John Neuner is the managing director at Harris Williams & Co. He can be reached at 804-648-0072 or

The overall equity markets continue to trade sideways as investors look to synthesize the mixed economic, financial, and industry data. For the month, the S&P 500 ended up 3.4 to 100.6 but only after hitting an intra-month low of 92.3. Similarly, the AggMan Index moved slightly from 100.7 to 100.1 and to remain essentially unchanged despite spending the majority of the month in the low to mid-90s. With second quarter earnings being released by most of the industry players, the reports coming out show some signs of life in volumes driven by public construction projects in many areas of the country — some driven by stimulus funding and some by the extension of the Federal Highway bill. Furthermore, there are signs of life in the future as the U.S. House of Representatives passed a transportation bill providing $45 billion in federal funding for highways in 2011, a 10-percent increase from 2010. Despite these positive funding dynamics, several industry players have fallen short of expectations for second quarter revenue and earnings, which has weighed on stock prices. Additionally, the broader economic data has been showing signs of slower recovery, and this has placed a cloud over market valuations. Unfortunately, this cloud is likely to linger until more of the broader economic indicators reflect a clearer picture of the rate of recovery.

Divestitures and Private Equity Drive M&A

Acquisitions continue at a modest pace with divestitures and private equity activity continuing to lead the way. Second quarter results indicate that the sector is continuing to bump along the bottom. The major strategic players remain focused on balance sheet management and capital raising activities, while the private equity players are actively looking for opportunities to deploy their committed capital.

Recent transactions

Martin Marietta Materials, Inc. acquired three quarries and the remaining 49-percent interest in Granite Canyon Quarry from Cemex for $65 million in June. Granite Canyon is located in Wyoming and the three quarries are located in Fort Calhoun, Neb., Guernsey, Wyo., and Milford, Utah.

George H. Reddin is a principal in FMI’s Investment Banking practice. He can be reached at 919-785-9286 or at

Cemex announced in July that it has reached an agreement to sell seven aggregates quarries, three resale aggregate distribution centers, and one concrete block manufacturing facility in Kentucky to Bluegrass Materials Co., LLC for $90 million.
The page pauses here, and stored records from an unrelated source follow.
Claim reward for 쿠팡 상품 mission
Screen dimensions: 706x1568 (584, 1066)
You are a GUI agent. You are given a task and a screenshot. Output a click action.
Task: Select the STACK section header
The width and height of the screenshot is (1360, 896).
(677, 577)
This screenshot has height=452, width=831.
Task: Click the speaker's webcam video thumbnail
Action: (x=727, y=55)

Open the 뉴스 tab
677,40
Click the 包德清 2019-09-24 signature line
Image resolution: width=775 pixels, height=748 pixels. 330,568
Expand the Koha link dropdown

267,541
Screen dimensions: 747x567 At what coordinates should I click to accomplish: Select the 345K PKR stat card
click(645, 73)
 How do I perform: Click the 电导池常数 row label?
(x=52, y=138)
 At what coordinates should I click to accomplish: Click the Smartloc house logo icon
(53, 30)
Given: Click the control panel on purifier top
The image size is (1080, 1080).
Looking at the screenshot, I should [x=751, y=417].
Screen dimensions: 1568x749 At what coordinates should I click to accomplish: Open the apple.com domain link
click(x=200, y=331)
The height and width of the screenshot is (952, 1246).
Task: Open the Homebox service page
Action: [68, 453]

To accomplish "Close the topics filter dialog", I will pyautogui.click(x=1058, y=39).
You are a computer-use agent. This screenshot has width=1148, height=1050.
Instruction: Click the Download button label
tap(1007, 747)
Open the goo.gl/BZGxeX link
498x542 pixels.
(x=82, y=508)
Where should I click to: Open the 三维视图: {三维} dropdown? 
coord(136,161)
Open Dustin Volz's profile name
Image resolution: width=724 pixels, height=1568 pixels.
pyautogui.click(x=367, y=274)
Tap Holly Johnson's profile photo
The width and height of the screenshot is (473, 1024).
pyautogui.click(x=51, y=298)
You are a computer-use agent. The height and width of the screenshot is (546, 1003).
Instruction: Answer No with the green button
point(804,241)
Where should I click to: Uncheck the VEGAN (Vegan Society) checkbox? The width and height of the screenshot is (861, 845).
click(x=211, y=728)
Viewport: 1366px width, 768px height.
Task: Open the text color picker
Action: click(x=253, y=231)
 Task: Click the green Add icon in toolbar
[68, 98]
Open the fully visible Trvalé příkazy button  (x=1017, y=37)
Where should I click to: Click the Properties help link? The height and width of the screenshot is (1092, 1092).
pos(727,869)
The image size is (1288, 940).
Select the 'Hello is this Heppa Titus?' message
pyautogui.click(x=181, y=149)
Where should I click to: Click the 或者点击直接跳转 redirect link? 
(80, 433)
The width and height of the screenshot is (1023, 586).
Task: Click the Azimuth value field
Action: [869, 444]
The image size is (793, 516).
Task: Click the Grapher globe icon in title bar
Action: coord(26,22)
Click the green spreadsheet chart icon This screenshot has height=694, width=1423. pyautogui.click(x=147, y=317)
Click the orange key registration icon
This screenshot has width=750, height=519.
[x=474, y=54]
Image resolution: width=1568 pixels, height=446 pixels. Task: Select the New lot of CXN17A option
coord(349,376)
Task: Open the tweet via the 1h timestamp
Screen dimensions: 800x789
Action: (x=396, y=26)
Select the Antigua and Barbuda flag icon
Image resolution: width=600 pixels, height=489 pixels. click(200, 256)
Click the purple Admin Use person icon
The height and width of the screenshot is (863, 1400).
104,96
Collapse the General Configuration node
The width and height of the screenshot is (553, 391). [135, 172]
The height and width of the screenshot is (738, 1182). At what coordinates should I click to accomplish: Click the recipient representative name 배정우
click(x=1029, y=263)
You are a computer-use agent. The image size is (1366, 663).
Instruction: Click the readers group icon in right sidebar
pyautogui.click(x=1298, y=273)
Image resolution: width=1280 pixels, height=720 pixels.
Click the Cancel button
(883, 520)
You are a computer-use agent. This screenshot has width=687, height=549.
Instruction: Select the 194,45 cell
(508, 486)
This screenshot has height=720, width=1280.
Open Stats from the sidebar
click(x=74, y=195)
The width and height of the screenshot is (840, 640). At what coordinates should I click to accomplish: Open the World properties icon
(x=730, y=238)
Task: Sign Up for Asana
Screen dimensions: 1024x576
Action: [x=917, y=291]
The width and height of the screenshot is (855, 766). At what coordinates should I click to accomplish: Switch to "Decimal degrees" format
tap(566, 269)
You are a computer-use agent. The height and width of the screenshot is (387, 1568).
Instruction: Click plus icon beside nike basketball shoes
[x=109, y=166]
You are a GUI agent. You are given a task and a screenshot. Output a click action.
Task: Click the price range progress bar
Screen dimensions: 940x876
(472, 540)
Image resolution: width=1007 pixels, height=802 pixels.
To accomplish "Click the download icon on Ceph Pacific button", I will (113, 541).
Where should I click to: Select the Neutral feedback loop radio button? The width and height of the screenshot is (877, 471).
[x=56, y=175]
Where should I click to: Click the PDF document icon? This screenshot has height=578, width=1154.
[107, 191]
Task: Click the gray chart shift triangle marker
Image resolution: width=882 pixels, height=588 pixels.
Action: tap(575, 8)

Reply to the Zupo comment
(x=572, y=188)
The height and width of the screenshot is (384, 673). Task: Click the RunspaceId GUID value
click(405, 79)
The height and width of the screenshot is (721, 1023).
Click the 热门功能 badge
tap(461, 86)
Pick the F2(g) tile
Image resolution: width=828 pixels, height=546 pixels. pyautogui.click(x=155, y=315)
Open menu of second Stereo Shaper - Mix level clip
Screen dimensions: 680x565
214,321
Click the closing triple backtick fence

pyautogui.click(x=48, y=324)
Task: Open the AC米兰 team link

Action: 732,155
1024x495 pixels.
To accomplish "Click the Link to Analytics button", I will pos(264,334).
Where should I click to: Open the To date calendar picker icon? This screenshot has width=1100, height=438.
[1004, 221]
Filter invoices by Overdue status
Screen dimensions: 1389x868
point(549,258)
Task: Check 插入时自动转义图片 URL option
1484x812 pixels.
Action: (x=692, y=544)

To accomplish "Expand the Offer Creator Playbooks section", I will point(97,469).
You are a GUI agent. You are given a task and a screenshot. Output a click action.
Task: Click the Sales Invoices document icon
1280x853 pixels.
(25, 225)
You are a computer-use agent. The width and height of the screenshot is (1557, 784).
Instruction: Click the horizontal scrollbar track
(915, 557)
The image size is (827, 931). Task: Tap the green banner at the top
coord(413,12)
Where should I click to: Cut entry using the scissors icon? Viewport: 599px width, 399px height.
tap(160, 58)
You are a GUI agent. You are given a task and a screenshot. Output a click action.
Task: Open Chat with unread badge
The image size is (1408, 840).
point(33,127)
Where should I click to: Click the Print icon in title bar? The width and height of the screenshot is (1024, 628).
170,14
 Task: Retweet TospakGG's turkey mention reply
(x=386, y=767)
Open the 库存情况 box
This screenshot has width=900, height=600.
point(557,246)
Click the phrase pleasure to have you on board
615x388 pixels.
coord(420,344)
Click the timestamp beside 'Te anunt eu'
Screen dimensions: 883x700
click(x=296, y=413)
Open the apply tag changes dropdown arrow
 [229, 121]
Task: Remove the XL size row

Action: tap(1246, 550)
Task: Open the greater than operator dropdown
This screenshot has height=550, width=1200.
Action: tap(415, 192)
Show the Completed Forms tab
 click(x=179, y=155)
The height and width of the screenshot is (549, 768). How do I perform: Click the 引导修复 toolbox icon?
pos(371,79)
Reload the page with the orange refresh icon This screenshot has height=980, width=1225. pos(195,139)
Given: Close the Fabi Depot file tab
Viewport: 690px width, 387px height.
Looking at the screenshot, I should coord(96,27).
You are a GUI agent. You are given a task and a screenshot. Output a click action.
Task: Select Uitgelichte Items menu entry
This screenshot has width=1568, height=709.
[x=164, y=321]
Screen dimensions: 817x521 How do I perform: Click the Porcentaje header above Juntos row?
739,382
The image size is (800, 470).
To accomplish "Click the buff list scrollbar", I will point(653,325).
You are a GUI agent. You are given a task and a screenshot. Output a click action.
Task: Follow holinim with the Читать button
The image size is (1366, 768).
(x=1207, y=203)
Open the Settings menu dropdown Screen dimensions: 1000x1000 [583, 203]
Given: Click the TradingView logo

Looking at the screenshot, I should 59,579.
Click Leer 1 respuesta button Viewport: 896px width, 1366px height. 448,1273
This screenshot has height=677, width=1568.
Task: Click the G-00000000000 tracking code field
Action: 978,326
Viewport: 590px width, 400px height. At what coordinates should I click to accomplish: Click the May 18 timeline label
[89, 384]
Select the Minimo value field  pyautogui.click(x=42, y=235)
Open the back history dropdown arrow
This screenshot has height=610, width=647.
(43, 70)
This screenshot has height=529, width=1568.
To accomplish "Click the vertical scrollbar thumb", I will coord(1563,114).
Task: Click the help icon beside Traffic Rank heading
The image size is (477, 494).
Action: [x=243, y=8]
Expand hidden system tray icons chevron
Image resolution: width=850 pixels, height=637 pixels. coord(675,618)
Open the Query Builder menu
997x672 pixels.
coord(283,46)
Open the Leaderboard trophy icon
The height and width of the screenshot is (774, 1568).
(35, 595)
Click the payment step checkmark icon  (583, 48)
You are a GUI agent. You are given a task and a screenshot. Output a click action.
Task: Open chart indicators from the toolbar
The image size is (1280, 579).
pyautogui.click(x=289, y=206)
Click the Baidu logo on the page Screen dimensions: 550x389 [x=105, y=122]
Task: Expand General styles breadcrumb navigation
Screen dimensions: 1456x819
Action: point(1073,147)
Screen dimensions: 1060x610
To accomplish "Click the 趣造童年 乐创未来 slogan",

Bluegrass Materials Co., LLC is a wholly owned subsidiary of Panadero Aggregates Holdings, LLC, which was formed in 2010 by John D. Baker II and Edward L. Baker II, formerly of Florida Rock Industries, to invest in aggregates and other construction materials businesses.

Boral Industries Inc. is acquiring the remaining 50-percent stake in MonierLifetile LLC from Monier Group GmbH for $75 million. MonierLifetile LLC manufactures concrete roof tiles in the United States. It offers lightweight tiles, roof system components, standard weight tiles, energy efficient roof systems, and cool roof tiles. MonierLifetile LLC was founded in 1997 as a joint venture between Lafarge and Boral and is headquartered in Irvine, Calif.

Other financial news

U.S. Concrete, Inc. announced that the U.S. Bankruptcy Court granted the company’s request to confirm its plan of reorganization, paving the way for the company’s emergence from Chapter 11 proceedings. The plan provides for the conversion of approximately $285 million of senior subordinated notes into equity of the reorganized company. At Aggregates Manager press time, the company expected to emerge from Chapter 11 by the end of August 2010.

Moody’s Investors Service and Standard and Poor’s are considering a cut to Lafarge’s credit rating, which is one notch above speculative grade, as the company is facing challenges to meet leverage ratios. HeidelbergCement, rated three notches below investment grade, recently issued EUR 650 million of eurobonds.